I personally enjoyed the combat as soon as I started to understand the game's rules. Its not intuitive, but it does still allow for a lot of fun tactics and strategy to be had regardless of its "realism". Combined with each unit or class having a primary activated ability and a secondary passive ability, there were multiple paths to victory as well as defeat if you do not leverage the game rules to your favor. My biggest gripes with the combat were largely that the the enemy variety was severely lacking for much of the game (you spend a lot of time only fighting the Dredge, which have maybe 2 to 3 different kinds of units) and that all battles were two sided only, with no additional complexity by including a third or fourth group all competing against each other on the field.

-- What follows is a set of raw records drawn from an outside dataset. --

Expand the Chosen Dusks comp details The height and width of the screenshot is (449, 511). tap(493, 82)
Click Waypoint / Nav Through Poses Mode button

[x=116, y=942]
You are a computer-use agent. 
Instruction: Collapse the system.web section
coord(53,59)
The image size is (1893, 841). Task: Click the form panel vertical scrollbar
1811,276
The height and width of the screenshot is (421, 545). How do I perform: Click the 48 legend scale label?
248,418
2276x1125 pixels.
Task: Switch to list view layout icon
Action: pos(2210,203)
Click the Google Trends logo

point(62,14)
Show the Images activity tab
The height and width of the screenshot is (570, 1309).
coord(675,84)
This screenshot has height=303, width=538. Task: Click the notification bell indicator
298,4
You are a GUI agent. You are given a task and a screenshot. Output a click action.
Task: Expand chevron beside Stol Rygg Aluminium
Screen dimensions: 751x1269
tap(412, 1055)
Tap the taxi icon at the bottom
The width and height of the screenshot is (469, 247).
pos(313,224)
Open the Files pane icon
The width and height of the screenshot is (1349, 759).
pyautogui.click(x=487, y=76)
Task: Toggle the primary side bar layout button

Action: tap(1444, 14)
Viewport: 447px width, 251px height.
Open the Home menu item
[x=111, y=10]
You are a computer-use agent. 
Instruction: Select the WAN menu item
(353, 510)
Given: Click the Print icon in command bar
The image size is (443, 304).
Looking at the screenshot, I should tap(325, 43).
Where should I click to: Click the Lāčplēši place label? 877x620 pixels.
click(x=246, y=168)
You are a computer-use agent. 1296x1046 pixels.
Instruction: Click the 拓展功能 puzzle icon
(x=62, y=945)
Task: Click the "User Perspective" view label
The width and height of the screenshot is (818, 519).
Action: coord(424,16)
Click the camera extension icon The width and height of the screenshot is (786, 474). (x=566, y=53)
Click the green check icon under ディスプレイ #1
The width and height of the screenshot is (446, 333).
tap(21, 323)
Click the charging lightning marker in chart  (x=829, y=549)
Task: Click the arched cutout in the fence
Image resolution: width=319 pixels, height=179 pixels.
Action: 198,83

All said and done, I really enjoyed my time with the first Banner Saga and will definitely pick and and return to the world for the story's continuation with BS2 & 3. My understanding is another Bioware staple, carrying choices forward into the story by importing saves, are definitely a thing with the game. However, I also understand that BS 2 & 3 are not true sequels in that there are no actual changes to gameplay/graphics/mechanics but really represent once continuous story that was chopped into three parts due to the game's indie status and funding sources.

If you guys don't want to do the run and gun shooty shooty insanity to wind down after a long day and just want to sink into your couch/chair and just chill (and sometimes get hit in the feels), you could do a lot worse than The Banner Saga.